*Instruction:* Copy out the listing below word for word, leaving out the pictures.

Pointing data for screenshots
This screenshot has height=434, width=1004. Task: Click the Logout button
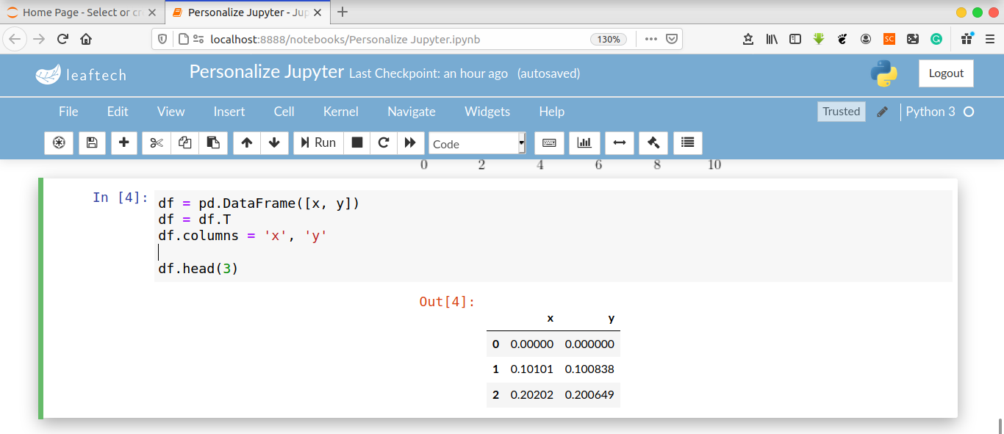click(x=946, y=73)
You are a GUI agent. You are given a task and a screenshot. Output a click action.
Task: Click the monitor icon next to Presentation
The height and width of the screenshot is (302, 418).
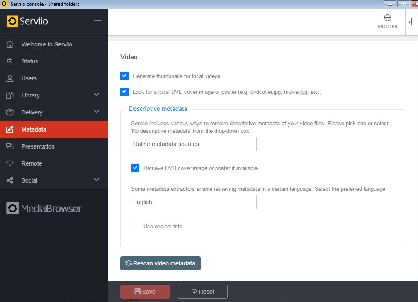click(10, 146)
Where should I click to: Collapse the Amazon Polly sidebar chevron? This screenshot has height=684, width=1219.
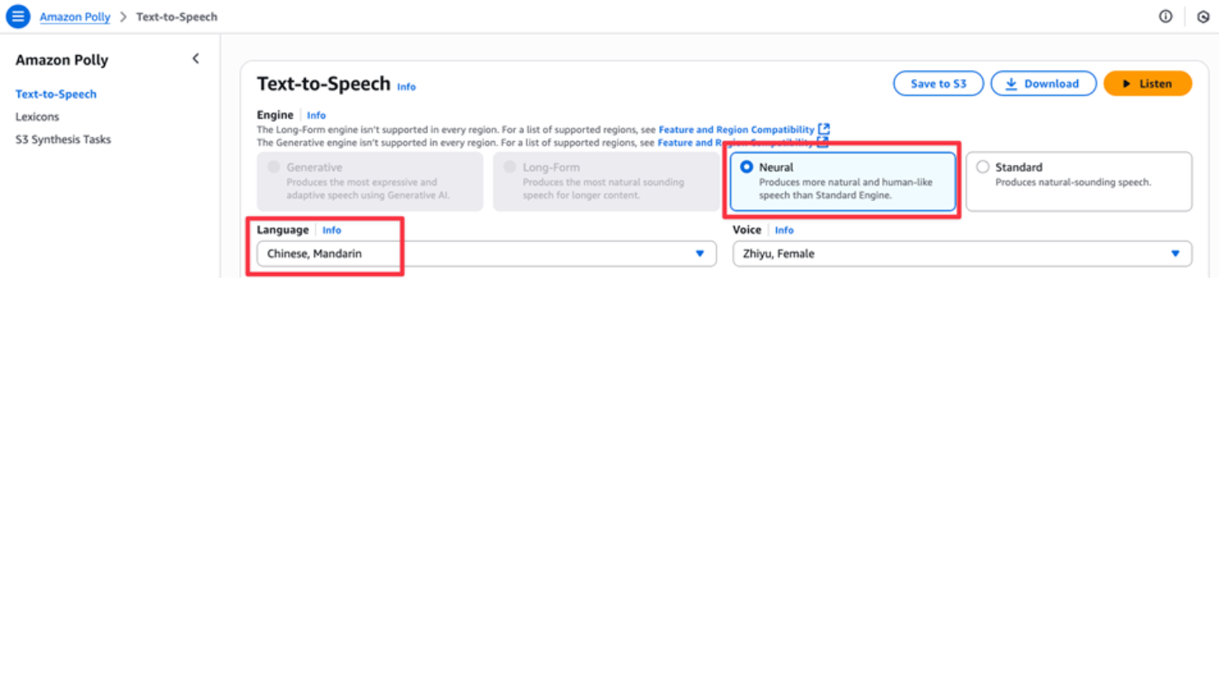[195, 59]
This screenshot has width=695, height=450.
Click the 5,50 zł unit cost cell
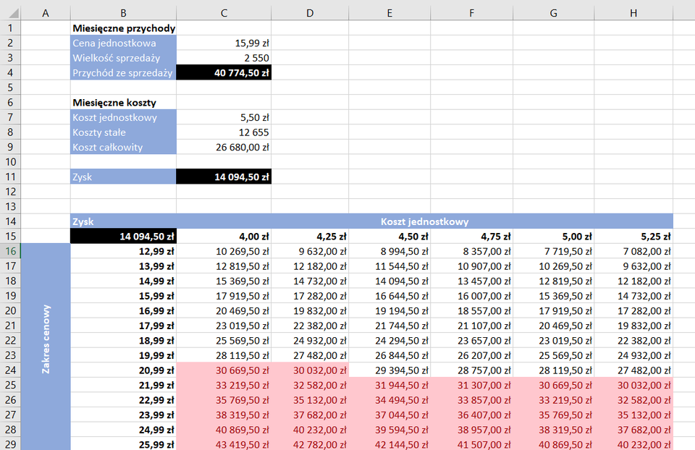click(x=224, y=117)
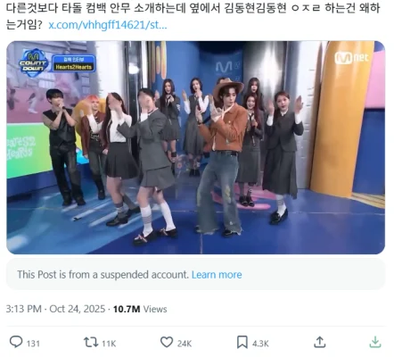Click the Learn more link

(x=217, y=274)
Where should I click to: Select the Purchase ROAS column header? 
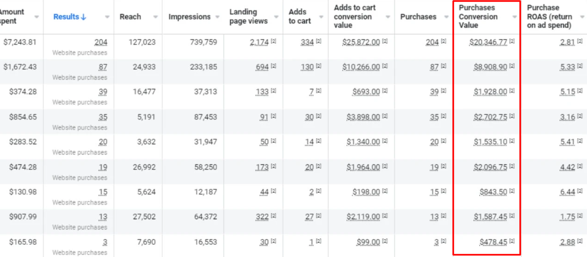pos(549,17)
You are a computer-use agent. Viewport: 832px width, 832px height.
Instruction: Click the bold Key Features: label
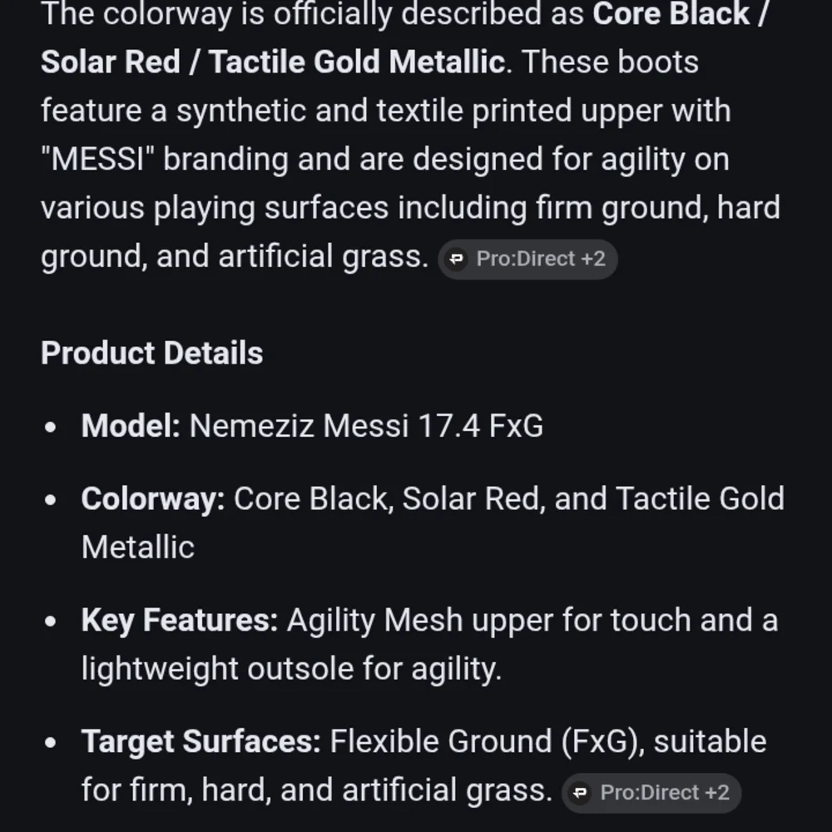[180, 621]
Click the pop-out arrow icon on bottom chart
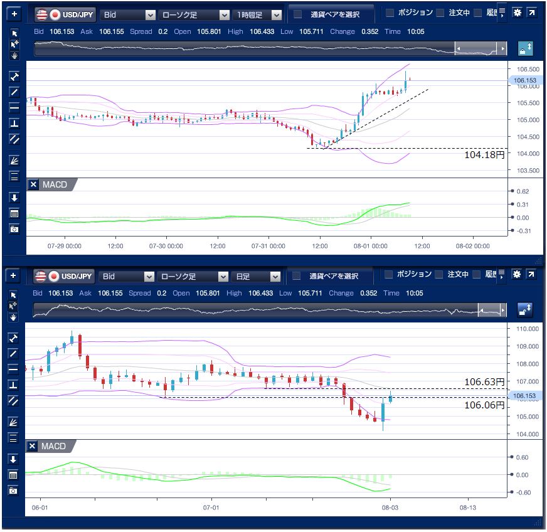This screenshot has height=532, width=547. coord(531,275)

*Exercise result:*
This screenshot has height=434, width=1004. Task: Click the Logout button
click(x=946, y=73)
You are a GUI agent. You are given a task and a screenshot. Output a click action.
Task: Click the monitor icon next to Presentation
The height and width of the screenshot is (302, 418).
click(10, 146)
Where should I click to: Collapse the Amazon Polly sidebar chevron? This screenshot has height=684, width=1219.
[195, 59]
This screenshot has width=695, height=450.
Click the 5,50 zł unit cost cell
click(x=224, y=117)
Click the Learn more link

(x=217, y=274)
Where should I click to: Select the Purchase ROAS column header? 
pos(549,17)
You are a computer-use agent. Viewport: 832px width, 832px height.
Instruction: Click the bold Key Features: label
[180, 621]
Click the pop-out arrow icon on bottom chart
This screenshot has height=532, width=547. coord(531,275)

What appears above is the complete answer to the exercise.